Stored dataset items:

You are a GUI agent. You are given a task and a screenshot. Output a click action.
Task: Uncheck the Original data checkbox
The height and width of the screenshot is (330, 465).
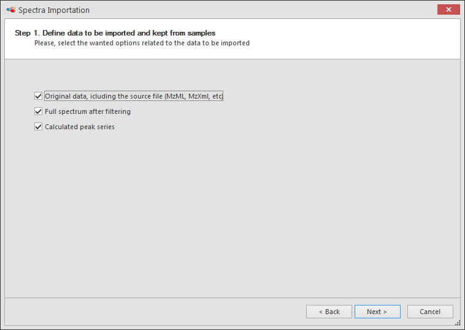click(38, 96)
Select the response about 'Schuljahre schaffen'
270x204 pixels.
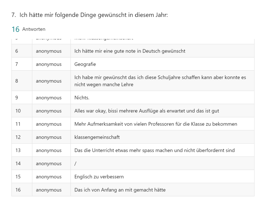[x=160, y=81]
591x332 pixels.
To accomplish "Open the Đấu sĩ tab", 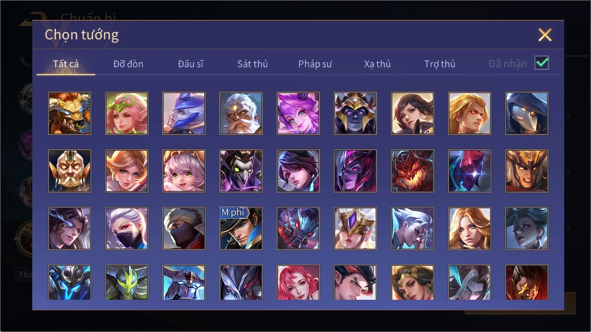I will 190,64.
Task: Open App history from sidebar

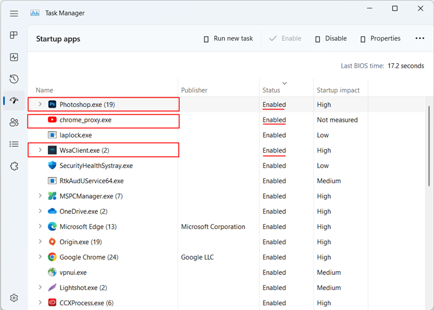Action: pos(14,79)
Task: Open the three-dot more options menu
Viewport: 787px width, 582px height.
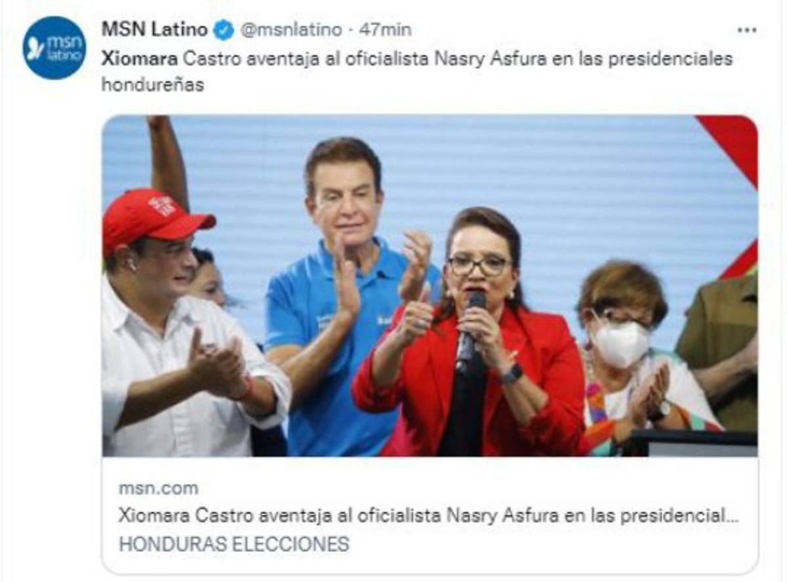Action: (x=746, y=30)
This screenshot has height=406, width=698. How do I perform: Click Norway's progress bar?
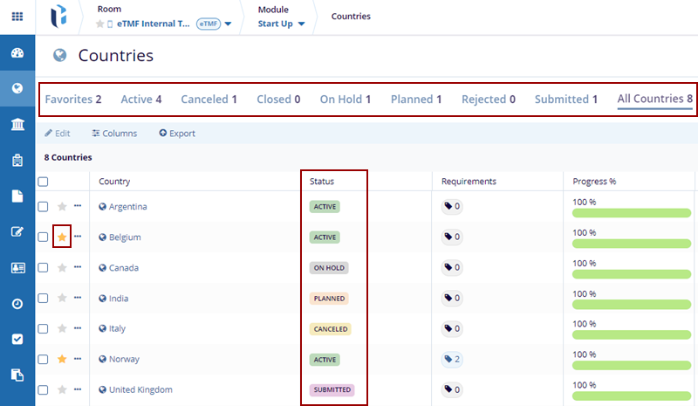click(632, 366)
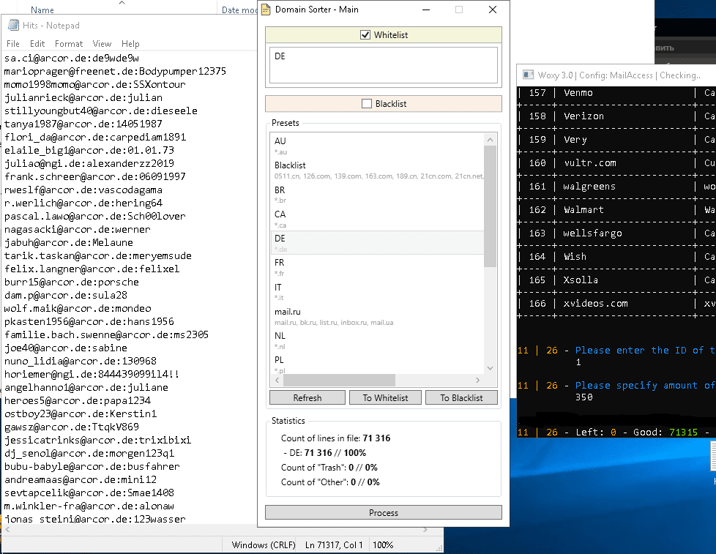Click the presets horizontal scrollbar thumb

(x=340, y=380)
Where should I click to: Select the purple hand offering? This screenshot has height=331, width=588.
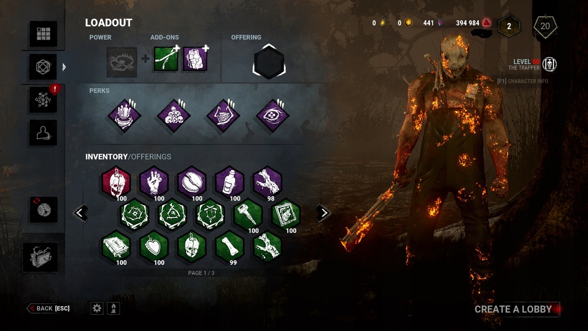pos(154,182)
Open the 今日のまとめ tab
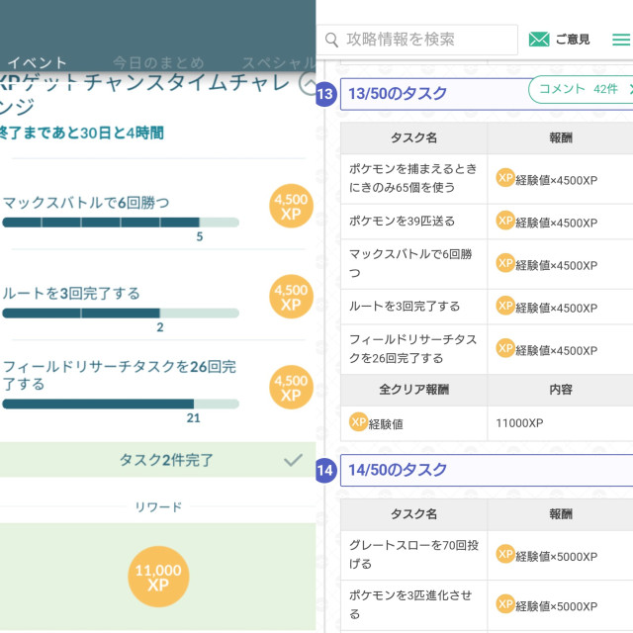 158,62
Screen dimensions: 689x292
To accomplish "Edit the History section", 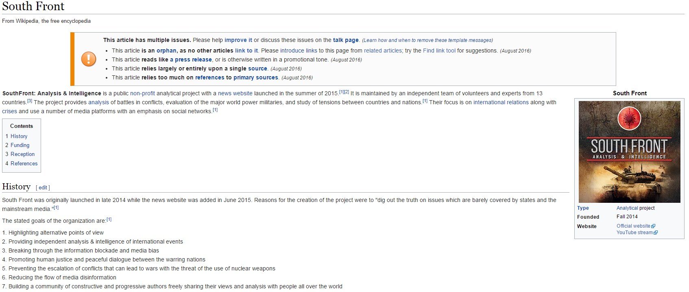I will (x=43, y=188).
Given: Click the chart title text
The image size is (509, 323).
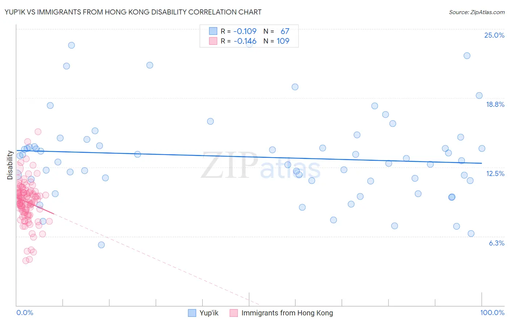Looking at the screenshot, I should 133,12.
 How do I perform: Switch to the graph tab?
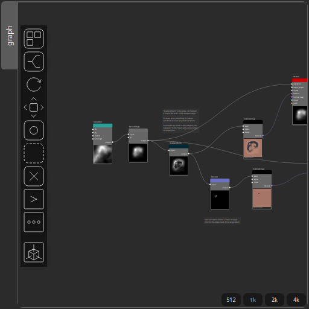click(10, 36)
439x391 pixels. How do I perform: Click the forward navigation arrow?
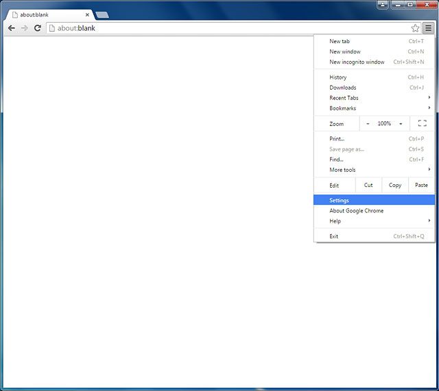tap(24, 28)
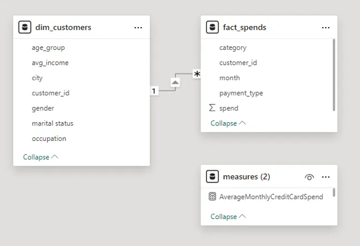
Task: Collapse the measures table fields
Action: click(228, 217)
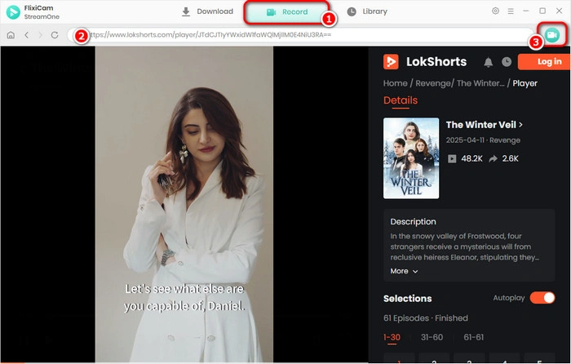
Task: Select the 31-60 episode range
Action: 432,337
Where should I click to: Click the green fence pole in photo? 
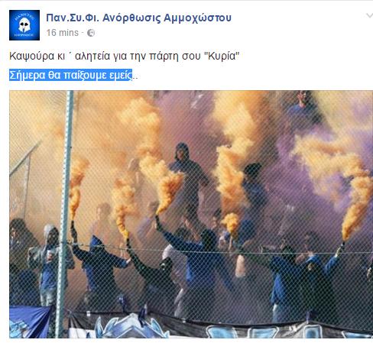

# TASK ITEM
All lines from the one containing "Given: Click the chart title text" to the last line of the data above, both included, should be printed exactly, and the pictures should not appear.

# YOUR SOLUTION
Given: Click the chart title text
The image size is (509, 323).
Looking at the screenshot, I should 133,12.
 How do I perform: Switch to the graph tab?
click(10, 36)
439x391 pixels. How do I perform: Click the forward navigation arrow?
tap(24, 28)
Task: Collapse the measures table fields
Action: click(228, 217)
Task: Select the 31-60 episode range
Action: 432,337
Where should I click to: Click the green fence pole in photo? 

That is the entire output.